Apple’s e-reader marketing people are in real trouble. Currently there are only 1.3 million Google hits on the phrase “apple tablet” — so they need more speculation from publishing analysts like me. (Bing results are much better — over 38 million — but who uses Bing anyway.) Clearly, Apple needs our help.
The viral buzz surrounding Apple’s upcoming device is so extraordinary that existing e-reader hardware vendors are probably in panic mode. Justifiably so. In the music player and smartphone categories, Apple is the brand to fear, in spite of huge problems with AT&T bandwidth and the devices’ unfortunate environmental foo0tprint. Perception is reality, and the Apple tablet is the new black.
For publishers — particularly magazines, but also books and newspapers — the device represents a unique opportunity. It may offer a more ergonomically satisfying reading experience, or a host of other conveniences and benefits that e-reader evangelists have been touting for years. All that is irrelevant. Printed magazines have provided satisfying, convenient experiences for years, and you won’t have a coronary if your printed magazine gets dropped in the tub. The real key is engagement. The proliferation of iPhone applications — both significant and trivial — has proven that a small screen device can scratch the itch that magazines have historically done: engaging the reader/viewer with a personal experience — one that he or she “owns” or controls. To be sure, one’s control over a printed magazine article is limited, but it is real. Readers control when and where they engage with the story. That is why a digital edition must offer more than just reading convenience.

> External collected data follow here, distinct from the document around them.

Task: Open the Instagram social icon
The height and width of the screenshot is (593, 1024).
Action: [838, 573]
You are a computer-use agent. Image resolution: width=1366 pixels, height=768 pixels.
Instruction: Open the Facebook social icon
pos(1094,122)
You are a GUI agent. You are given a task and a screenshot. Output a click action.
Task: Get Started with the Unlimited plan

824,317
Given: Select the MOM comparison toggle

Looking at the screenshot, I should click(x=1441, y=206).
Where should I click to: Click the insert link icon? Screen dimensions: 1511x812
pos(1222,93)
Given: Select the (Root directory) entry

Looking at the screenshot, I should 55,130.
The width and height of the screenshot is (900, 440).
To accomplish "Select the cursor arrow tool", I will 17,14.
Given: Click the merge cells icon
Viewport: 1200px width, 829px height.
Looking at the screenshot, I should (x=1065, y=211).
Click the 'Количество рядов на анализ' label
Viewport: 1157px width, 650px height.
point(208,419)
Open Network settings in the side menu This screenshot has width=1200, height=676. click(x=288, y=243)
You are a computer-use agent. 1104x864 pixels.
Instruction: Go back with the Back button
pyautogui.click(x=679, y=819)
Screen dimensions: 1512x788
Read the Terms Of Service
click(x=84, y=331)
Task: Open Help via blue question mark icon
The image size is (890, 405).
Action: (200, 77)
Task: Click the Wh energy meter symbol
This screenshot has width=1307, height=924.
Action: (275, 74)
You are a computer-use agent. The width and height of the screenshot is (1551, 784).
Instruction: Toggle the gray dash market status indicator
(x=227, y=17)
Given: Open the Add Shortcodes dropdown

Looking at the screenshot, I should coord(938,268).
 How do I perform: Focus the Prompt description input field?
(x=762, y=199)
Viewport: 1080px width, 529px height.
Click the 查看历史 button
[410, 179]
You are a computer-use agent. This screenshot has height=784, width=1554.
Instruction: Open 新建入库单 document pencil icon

So, what does this mean for publishers? First, they must become true e-media professionals, with a practical grasp of cross-media (or perhaps more accurately “output-agnostic” media) technology and standards. More importantly, however, they must become developers of engaging applications for the Apple tablet and other e-reader and smartphone devices. Telling a good story is still vital, but we must learn to do it in the language of the new medium. That means new business models and new alliances. Welcome to the brave new world.